Another program showed him his spider, spreading world-wide, hitting USB cards in steady stealthy stride; the slope of this graph increased over time. The design of the ‘cyanic spider’ had taken Sam time. He needed a spider that could be switched off only two hours before the bite. It was the most arduous part of the task. The Net is fast, but two hours is not a lot of time. When Sam popped the tab on his seventh can of light beer he still had not realized what the spider had in mind. Still believed he was in charge. It was 9:08 P.M. when Sam put aside the last can of two six-packs and pushed a button on his keyboard that was like the safety catch on a nuclear weapon. A window popped up and it was there. The over-sized button with BITE across the front. Sam had set it up so when this screen was opened a giant animated tarantula crossed from one side of the screen to the other. He was terrified of spiders, once bitten, his arm had turned green ... he hadn’t known he was bitten ... he felt not a thing, but saw along the road a black, hairy, furry spider with fangs that seemed to drip with blood even though one saw no blood. He had felt no pain ....
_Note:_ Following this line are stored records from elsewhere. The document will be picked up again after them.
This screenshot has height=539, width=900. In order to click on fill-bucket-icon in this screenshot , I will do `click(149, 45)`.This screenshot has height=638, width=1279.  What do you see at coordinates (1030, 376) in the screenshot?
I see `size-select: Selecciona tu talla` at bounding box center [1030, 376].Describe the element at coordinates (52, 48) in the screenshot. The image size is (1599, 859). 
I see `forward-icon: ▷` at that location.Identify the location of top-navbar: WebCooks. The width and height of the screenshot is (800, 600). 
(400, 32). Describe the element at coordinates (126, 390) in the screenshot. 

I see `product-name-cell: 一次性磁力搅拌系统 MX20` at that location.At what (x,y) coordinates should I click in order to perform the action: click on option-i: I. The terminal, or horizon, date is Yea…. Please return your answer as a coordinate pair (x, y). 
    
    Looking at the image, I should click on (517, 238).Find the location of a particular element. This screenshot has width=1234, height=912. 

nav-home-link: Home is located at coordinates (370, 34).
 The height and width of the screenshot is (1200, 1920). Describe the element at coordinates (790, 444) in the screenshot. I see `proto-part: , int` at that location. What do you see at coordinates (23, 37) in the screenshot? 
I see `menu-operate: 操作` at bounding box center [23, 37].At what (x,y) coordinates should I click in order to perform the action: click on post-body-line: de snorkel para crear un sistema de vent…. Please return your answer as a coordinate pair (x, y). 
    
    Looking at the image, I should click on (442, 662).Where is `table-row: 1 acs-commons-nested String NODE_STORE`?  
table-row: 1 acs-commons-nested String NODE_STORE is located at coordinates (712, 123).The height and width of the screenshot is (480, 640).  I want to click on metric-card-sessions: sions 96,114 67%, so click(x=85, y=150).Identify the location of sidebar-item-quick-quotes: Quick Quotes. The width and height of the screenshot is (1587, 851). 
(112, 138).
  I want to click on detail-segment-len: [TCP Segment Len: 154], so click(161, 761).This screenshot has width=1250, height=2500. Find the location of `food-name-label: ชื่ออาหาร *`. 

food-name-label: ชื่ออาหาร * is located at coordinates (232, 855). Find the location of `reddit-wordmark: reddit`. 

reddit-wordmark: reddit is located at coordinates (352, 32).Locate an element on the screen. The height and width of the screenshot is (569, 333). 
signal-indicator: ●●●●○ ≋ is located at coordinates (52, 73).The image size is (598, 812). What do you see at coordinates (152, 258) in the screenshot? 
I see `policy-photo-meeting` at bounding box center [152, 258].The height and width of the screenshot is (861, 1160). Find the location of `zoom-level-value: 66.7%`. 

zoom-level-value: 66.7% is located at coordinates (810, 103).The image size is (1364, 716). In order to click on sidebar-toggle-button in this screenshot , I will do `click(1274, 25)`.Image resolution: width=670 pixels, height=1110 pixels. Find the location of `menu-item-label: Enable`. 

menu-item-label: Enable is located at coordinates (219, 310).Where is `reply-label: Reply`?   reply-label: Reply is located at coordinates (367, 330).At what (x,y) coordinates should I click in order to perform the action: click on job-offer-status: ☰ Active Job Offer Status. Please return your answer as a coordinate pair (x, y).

He pushed a simple mouse button beneath the patter of tiny feet upstairs, there was the sound of something stirring. A spider traversed the screen; a signal was sent out and raced around the world. USB Video cards started to get hot, just as his company was broadcasting out Silent Night. Before the song was finished a million were dead that night. Sam pulled up a screen, he could watch the users in their house and what he saw disturbed him ... a little boy crying out for help; Sam looked for the switch to turn it off and pushed it, and when he did, the slope of emanation headed up. He heard a hum and the child cry that no one in the house was stirring, perhaps a newly learned word. The kid told him to dial 911, and Sam said he’d help, even as he was crying. Sam had never been a people person. As he watched a child take one last breath, as he watched a head fall to a keyboard, he realized how wrong his plan had been. There is still something in humanity that requires hope, an intangible value of life, there had to have been a better way of achieving his goal, he thought, just before his head dropped to his only friend. The mouse rested in his hand when they found him. There was nothing stirring, not even the mouse.